Identifying and Eliminating Extra DB Latency

I would like to share my experiences with troubleshooting a recent issue on Oracle databases in our datacenters. While the details in this post involve batch jobs, the lessons learned can apply to any business having Oracle SQL traffic between two or more datacenters.

The problem

We noticed that the running time on a set of batch jobs had suddenly increased substantially. Some increase was understandable, since we had moved a significant percentage of the database hosts accessed by these batch jobs to another eBay data center. However, the latency had jumped beyond what had been expected or could be explained.

The investigation

The first step was to check our logs for the most expensive SQL statements.

For batch jobs, it is very easy to distinguish cross-colo and inter-colo transactions, since all batches run on boxes located in the same datacenter. I immediately found a discrepancy between the SQL times for inter-colo calls compared to cross-colo calls. I expected to see a consistent difference of 20 ms for both minimum and average times; 20 ms is the network latency between the two datacenters involved. In reality, the differences far exceeded 20 ms. The following table shows the statistics collected for approximately 8500 calls in an hour:

Statistic

Inter-Colo

Cross-Colo

Exec Count

8600

8490

Minimum/Maximum/Average

1.00/119.00/5.70

21.00/487.00/36.25

Total Time

49028.00 ms

307758.00 ms

 

On further investigation, I discovered an additional complication. For some queries, the time difference was consistently 20 ms, and for other queries it was consistently 40 ms.

Next, I looked into database performance. I found that the query execution time was the same on all of our database hosts, and that the issue was reproducible independent of the batch jobs, using only tnsping and the Oracle SQL client.

At this point, I almost didn’t suspect a database issue at all; the statistics showed the same results for all DB hosts in the datacenter.  Instead, I suspected an issue related to either the network or network security.

A possible firewall capacity problem was ruled out because firewall latency contribution is constant, and much lower than the latency introduced by the network. When we looked at the network, we saw that ping consistently showed 20 ms, regardless of the time of day or the traffic activity. Of course, in real life we do not merely exchange pings, but rather use actual SQL queries to communicate with DB hosts, so we looked at a tcpdump analysis of the DB hosts next. 
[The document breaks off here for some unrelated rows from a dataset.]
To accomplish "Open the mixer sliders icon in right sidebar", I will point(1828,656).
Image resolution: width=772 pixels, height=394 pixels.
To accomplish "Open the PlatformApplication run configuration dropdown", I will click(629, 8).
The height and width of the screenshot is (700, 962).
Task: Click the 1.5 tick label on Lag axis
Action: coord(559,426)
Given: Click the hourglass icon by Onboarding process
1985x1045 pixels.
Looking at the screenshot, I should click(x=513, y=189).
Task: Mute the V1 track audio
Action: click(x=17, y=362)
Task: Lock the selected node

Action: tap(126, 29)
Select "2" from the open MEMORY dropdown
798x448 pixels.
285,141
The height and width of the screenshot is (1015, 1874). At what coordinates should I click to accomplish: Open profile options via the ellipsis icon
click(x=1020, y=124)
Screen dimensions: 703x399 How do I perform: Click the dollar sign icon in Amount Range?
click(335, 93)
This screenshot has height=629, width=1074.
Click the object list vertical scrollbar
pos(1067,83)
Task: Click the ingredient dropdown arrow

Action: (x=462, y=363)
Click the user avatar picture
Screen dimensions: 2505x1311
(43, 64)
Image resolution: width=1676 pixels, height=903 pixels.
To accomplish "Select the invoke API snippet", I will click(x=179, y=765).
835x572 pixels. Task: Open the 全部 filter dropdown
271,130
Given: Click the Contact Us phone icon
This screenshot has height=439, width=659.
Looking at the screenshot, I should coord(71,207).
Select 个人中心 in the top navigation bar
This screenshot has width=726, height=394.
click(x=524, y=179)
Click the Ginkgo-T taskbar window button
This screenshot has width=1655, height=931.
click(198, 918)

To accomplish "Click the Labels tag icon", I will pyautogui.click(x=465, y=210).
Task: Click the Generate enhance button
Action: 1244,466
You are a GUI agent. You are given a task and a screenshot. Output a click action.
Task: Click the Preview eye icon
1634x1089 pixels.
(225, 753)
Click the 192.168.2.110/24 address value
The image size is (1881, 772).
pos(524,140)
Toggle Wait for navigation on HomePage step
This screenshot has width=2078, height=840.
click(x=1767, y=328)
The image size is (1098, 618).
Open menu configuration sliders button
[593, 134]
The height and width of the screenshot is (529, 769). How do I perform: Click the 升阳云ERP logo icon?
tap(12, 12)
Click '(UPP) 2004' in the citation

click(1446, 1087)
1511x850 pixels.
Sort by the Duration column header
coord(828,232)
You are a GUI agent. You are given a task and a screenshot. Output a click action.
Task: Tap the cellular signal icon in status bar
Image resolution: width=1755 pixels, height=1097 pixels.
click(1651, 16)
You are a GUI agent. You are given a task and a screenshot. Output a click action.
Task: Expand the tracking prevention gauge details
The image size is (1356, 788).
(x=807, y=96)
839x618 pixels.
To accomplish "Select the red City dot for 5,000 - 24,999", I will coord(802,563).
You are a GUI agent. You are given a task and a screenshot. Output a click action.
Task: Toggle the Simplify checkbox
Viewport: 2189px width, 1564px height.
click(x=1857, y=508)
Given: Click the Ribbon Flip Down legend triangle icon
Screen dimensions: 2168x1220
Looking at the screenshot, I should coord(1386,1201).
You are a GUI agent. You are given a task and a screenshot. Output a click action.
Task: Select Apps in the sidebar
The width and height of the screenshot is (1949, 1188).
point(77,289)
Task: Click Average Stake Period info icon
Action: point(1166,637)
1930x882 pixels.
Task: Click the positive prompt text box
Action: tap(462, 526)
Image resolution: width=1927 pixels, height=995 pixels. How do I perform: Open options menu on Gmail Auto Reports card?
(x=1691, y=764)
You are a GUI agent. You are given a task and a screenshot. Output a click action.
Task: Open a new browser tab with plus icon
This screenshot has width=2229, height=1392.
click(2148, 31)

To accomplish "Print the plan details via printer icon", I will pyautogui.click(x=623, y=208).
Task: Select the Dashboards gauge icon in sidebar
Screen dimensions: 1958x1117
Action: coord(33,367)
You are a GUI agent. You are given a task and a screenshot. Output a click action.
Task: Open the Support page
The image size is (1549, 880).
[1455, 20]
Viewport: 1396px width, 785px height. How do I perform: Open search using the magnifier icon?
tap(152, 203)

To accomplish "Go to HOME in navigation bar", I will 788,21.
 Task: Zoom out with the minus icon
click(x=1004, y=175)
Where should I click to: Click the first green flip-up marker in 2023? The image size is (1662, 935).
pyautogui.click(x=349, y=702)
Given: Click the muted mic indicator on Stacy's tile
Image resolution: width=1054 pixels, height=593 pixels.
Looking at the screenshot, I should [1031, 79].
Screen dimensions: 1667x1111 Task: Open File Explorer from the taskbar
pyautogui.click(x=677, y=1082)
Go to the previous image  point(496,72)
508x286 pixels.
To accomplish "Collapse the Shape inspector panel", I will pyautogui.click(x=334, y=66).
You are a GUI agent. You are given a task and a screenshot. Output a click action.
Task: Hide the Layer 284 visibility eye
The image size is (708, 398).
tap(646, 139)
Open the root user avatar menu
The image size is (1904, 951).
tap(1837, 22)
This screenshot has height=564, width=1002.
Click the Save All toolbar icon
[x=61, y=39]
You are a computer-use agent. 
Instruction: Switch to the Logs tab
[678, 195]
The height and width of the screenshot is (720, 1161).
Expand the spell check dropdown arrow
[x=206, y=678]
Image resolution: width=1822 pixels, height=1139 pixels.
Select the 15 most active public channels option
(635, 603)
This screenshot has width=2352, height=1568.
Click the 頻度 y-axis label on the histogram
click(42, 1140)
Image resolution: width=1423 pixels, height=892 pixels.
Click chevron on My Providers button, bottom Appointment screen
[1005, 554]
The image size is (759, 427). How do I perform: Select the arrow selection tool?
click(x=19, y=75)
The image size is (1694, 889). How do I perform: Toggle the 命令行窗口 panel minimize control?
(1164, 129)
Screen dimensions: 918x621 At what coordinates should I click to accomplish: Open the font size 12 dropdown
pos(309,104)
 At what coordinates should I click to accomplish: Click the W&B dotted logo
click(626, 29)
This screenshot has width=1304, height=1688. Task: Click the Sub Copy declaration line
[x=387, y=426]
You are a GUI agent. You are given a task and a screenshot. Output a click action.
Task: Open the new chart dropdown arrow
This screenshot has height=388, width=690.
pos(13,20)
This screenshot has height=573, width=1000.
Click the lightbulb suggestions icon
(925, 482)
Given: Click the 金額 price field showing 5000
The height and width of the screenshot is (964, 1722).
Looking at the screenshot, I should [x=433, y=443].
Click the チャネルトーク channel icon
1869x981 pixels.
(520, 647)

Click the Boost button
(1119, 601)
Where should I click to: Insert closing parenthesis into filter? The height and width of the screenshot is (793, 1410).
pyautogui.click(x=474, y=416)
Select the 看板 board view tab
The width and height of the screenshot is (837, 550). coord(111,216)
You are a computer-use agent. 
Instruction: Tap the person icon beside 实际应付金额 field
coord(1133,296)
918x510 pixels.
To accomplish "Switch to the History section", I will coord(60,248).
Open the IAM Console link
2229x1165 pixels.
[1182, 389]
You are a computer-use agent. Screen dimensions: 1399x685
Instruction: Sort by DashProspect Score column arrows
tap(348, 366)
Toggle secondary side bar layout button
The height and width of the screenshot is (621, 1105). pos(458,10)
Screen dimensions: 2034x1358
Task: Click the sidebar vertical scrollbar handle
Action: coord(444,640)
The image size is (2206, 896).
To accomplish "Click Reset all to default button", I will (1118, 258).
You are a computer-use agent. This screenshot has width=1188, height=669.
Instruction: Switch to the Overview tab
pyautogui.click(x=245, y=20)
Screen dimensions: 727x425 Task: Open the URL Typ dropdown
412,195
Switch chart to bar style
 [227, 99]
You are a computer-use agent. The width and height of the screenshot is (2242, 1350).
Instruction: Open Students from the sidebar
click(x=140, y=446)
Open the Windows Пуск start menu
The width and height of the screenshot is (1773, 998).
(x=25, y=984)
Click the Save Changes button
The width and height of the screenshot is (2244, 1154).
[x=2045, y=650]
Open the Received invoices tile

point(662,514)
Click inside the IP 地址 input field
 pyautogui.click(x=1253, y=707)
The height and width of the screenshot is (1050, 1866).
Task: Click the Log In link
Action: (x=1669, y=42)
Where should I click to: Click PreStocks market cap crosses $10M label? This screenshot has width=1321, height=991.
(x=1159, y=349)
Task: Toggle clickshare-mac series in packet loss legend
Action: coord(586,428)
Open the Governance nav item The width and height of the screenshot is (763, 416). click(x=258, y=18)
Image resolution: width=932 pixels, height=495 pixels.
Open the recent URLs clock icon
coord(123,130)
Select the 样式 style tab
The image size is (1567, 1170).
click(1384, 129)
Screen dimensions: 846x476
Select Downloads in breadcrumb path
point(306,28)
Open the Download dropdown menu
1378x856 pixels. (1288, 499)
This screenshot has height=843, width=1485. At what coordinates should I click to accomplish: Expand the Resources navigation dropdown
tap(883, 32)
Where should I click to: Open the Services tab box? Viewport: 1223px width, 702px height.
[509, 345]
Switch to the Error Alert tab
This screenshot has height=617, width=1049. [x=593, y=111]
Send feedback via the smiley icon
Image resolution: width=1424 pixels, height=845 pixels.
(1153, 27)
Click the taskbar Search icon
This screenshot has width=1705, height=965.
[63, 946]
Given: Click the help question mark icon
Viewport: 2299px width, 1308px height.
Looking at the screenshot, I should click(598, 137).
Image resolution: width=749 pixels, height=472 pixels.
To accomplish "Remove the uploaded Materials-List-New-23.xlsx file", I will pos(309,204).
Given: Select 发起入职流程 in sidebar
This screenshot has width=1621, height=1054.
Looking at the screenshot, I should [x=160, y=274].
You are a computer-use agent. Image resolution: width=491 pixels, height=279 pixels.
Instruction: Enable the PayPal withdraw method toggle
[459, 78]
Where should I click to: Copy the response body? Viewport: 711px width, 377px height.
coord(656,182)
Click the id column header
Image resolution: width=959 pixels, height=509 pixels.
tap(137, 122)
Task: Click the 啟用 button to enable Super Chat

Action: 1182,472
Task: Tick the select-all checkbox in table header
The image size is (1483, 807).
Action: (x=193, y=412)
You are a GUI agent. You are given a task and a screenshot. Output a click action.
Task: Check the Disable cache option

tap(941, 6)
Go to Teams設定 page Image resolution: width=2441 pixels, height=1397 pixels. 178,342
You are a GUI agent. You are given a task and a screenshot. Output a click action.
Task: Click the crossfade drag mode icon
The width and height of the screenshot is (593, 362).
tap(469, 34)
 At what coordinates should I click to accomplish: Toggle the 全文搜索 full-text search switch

As the root cause of our problem was still unknown, there was no guarantee that the issue could be reproduced by using tcpdump while running queries manually. After trying twice and not getting enough information, we concluded the only reliable way to reproduce the issue was to run tcpdump while the batch job was running.

The last thing to do was to wait until the next high-volume batch run. Finally, we got enough data, and we almost immediately saw an answer (saving us from having to dive even deeper and look at MTU or window size as the cause of additional round trips).  Here is the analysis of the packets for a single query:

No.  Time     Source  Destination  Protocol  Length  Info
1    0.000000 [IP1]   [IP2]        TNS       549     Request, Data (6), Data
2    0.000714 [IP2]   [IP1]        TNS       852     Response, Data (6), Data
3    0.021257 [IP1]   [IP2]        TNS       71      Request, Data (6), Data
4    0.021577 [IP2]   [IP1]        TNS       153     Response, Data (6), Data

Processing the query required four packets spanning about 21.6 ms. Since round-trip-time (RTT) is about 20ms, prior to the first packet there would be 10 ms—the transit time from when the packet left the first datacenter and arrived in the second datacenter, where it was captured as packet 1. After packet 4, there was another 10 ms—the transit time back to the first datacenter. The total RTT for these four packets was therefore about 41.6ms.

We saw that the SELECT statement was in packet 1 and that the response appeared to be in packet 2. We didn’t know what packets 3 and 4 were, but their small size suggested they were some kind of acknowledgement.

The solution

At this point, we had confirmation that for each query, there were four network packets instead of two. The fact that every execution took two round trips indicated that more soft-parsing was occurring than was necessary. The question was, why were commonly running queries getting parsed multiple times? Once parsed, a query should be added to the app server statement cache. We increased the statement cache size parameter, which dictates how many parsed SQL statements can remain in cache at a given time, from 80 to 500.

When the tuned settings went into effect, we were able to eliminate an extra cross-colo round trip for a majority of SQL requests. We immediately saw a positive impact, observing a 30% reduction in execution time for all instances of a batch job.

This experience demonstrates how even small changes in DB settings can positively affect execution response times. And for me, it was both challenging and interesting to drive problem resolution in an area where I did not have much prior experience.